Answer
(a) $\int_{-\infty}^{\infty} f(x)~dx = 1$
The function $f$ is a probability density function.
(b) $P(X \leq \frac{1}{3}) = \frac{17}{81}$
Work Step by Step
(a) We can verify that $f$ is a probability density function:
$\int_{-\infty}^{\infty} f(x)~dx = \int_{0}^{1}f(x)~dx$
$\int_{-\infty}^{\infty} f(x)~dx = \int_{0}^{1}30x^2~(1-x)^2~dx$
$\int_{-\infty}^{\infty} f(x)~dx = \int_{0}^{1}30x^2~(x^2-2x+1)~dx$
$\int_{-\infty}^{\infty} f(x)~dx = \int_{0}^{1}(30x^4-60x^3+30x^2)~dx$
$\int_{-\infty}^{\infty} f(x)~dx = (6x^5-15x^4+10x^3)\vert_{0}^{1}$
$\int_{-\infty}^{\infty} f(x)~dx = [6(1)^5-15(1)^4+10(1)^3]-0$
$\int_{-\infty}^{\infty} f(x)~dx = 1$
The function $f$ is a probability density function.

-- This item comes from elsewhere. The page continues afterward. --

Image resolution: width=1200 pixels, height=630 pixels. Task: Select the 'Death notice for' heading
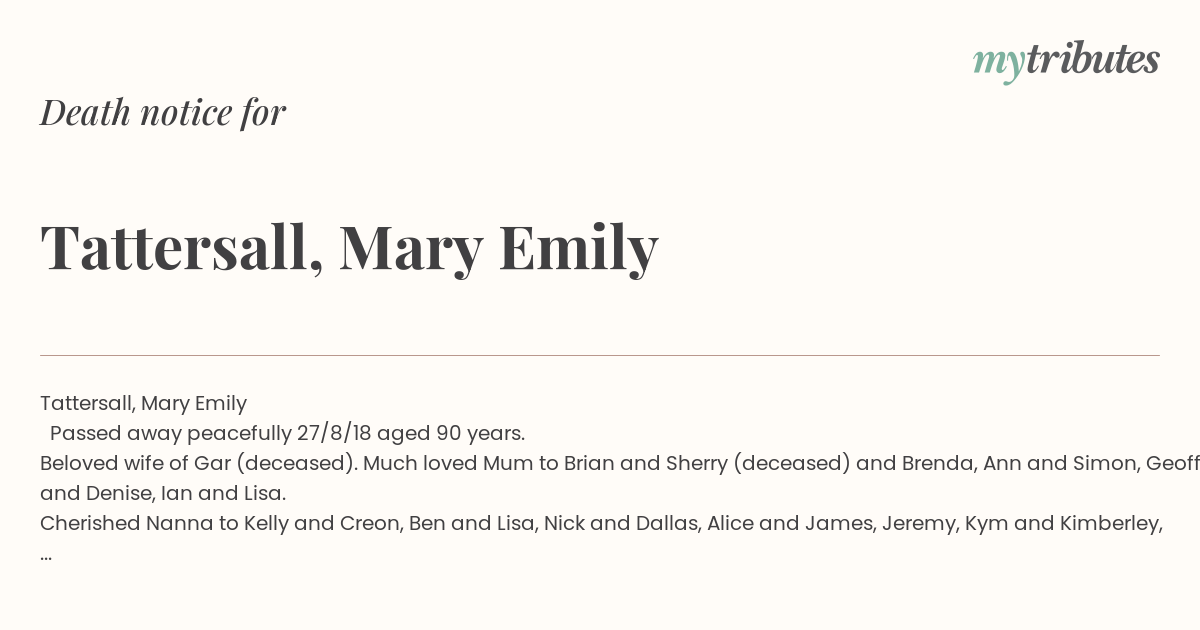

(b) We can find $P(X \leq \frac{1}{3})$:
$P(X \leq \frac{1}{3}) = \int_{0}^{1/3}f(x)~dx$
$P(X \leq \frac{1}{3}) = \int_{0}^{1/3}(30x^4-60x^3+30x^2)~dx$
$P(X \leq \frac{1}{3}) = (6x^5-15x^4+10x^3)\vert_{0}^{1/3}$
$P(X \leq \frac{1}{3}) = [6(\frac{1}{3})^5-15(\frac{1}{3})^4+10(\frac{1}{3})^3]-0$
$P(X \leq \frac{1}{3}) = \frac{2}{81} - \frac{15}{81}+\frac{10}{27}$
$P(X \leq \frac{1}{3}) = \frac{2}{81} - \frac{15}{81}+\frac{30}{81}$
$P(X \leq \frac{1}{3}) = \frac{17}{81}$